LinkedIn is constantly looking for better approaches to maximize the benefit to our members. This often requires choosing an optimal trade-off between the benefits (e.g., the message was read and there was a useful member interaction) and the disadvantages or risks (e.g., the message was ignored or marked as spam). One of the tools that LinkedIn uses to achieve this consists of large-scale constrained optimization, which helps finding optimal trade-offs in a largely automated manner. However, this by itself is insufficient. LinkedIn’s communication eco-system encompasses a large number of products, and changes in the underlying email distribution have complex effects in the system that could be challenging to predict offline. In order to understand the effect of these approaches LinkedIn relies heavily on running large-scale online experiments. Experimentation is critical at various stages:

Definition

When a new method for optimizing email distribution is designed, this is launched internally first (to company employees) and then to a very small random subset of users. This is easily done using XLNT, LinkedIn’s central experimentation platform, which keeps track of what experiments and variants are running for all of LinkedIn. It also allows for customizing the launch by targeting a specific subset of users (e.g., active users or users in a particular geographical region). Any change in the definition of these experiments is also done in a similarly efficient manner.

Measurement

The impact of these experiments can be complex and distributed across several areas. Proper measurement of this impact would not be practical without reliance on our experimentation platform. XLNT provides a set of engagement metrics, including email sends and clicks, downstream page-views and sessions, and importantly, member complaints/unsubscribes. The insights provided by the experimentation platform do not stop here since the large collection of metrics supported by XLNT let us further measure the impact across many different products and areas. For example, we observed that a send volume reduction in some email types have a statistically significant increase in user engagement with other emails.

Analysis

Proper understanding of the experiment’s impact requires adequate statistical analyses. XLNT automatically computes useful statistical quantities, including statistical significance for any metric change, the power of the experiment (i.e., will we be able to observe the effect we expect given the sample size and the metric of interest), and the expected site-wide effect if the size of the targeted population were to increase. In addition, by automatically calculating sample-size ratios for different experiment variants, cross-experiment interactions can be uncovered. In particular, this allowed us to discover unexpected interactions between two experiments that were both making send vs. no-send decisions, for a particular member segment.  

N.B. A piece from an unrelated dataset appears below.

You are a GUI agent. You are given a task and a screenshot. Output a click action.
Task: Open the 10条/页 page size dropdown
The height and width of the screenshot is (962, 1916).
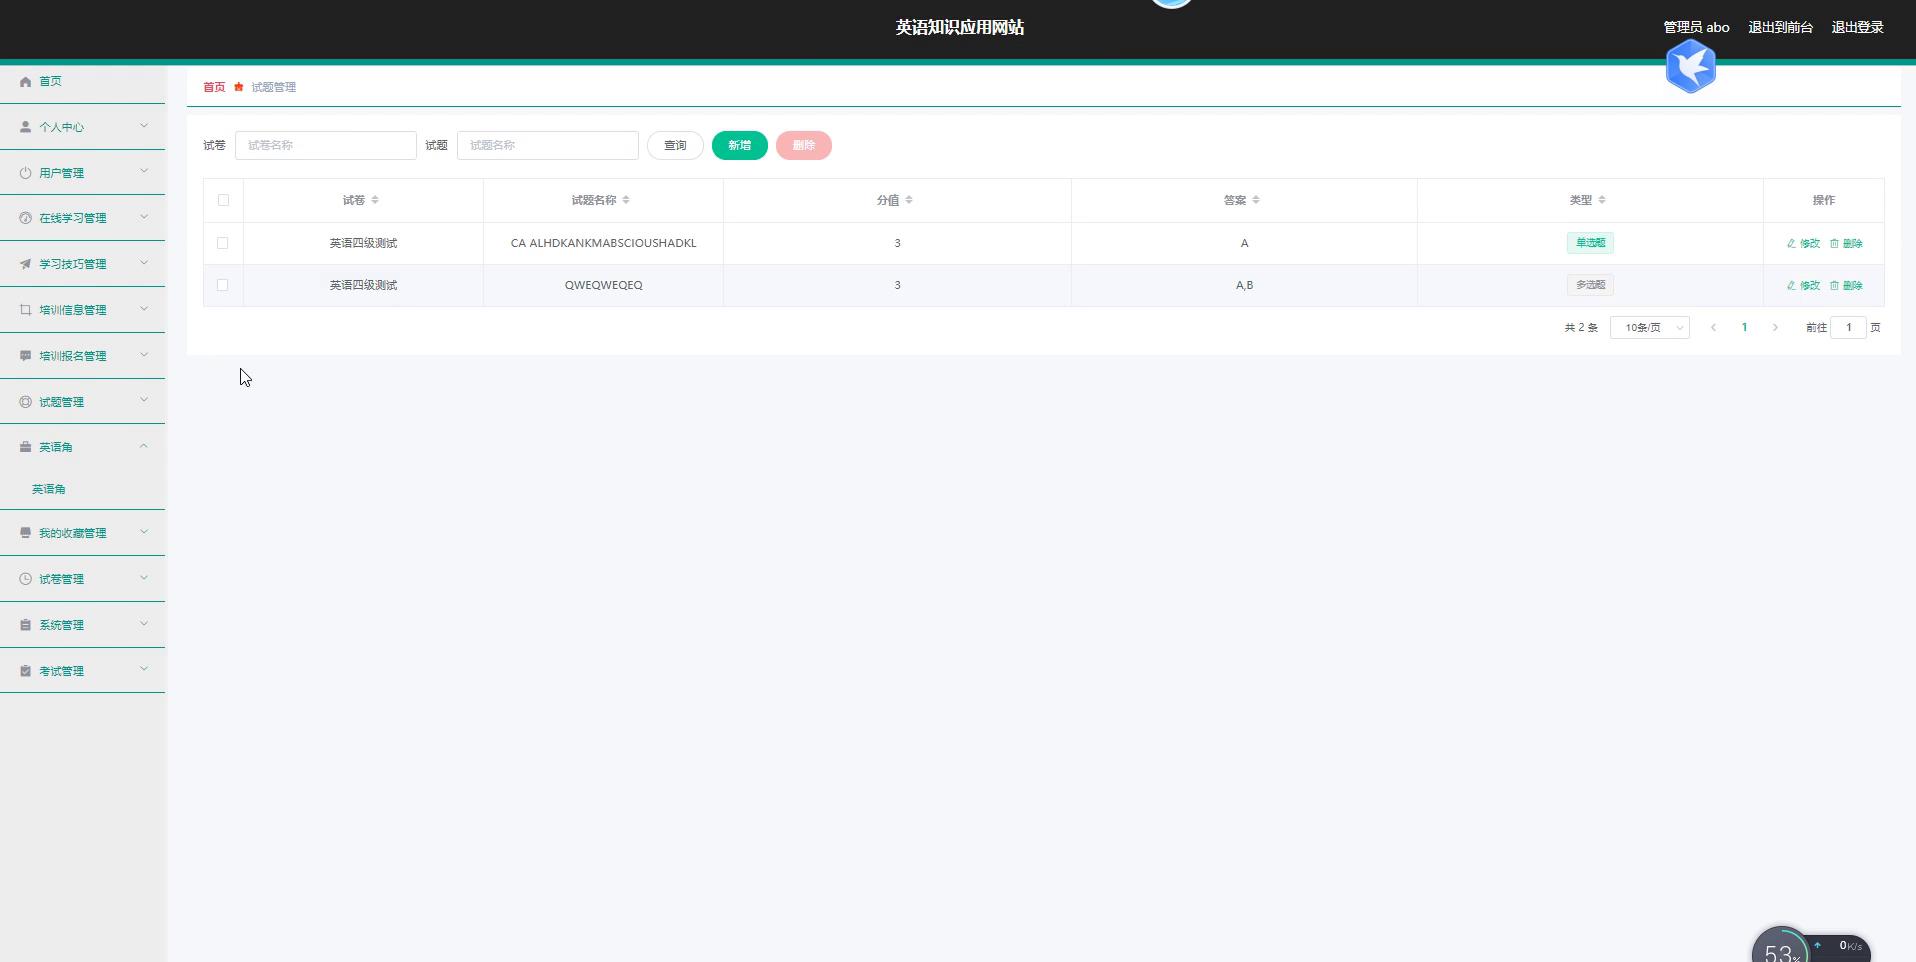click(x=1649, y=328)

This combination of optimization and experimentation has been highly effective. So far this year, it has allowed LinkedIn to send 40 percent less email and reduce email complaints by half, with a positive member response. In addition, this has led to an increase in email engagement rates. This constitutes an important step toward our goal of communicating just what matters to our members. In the future, we will share more details about the optimization technology that helped LinkedIn getting this done.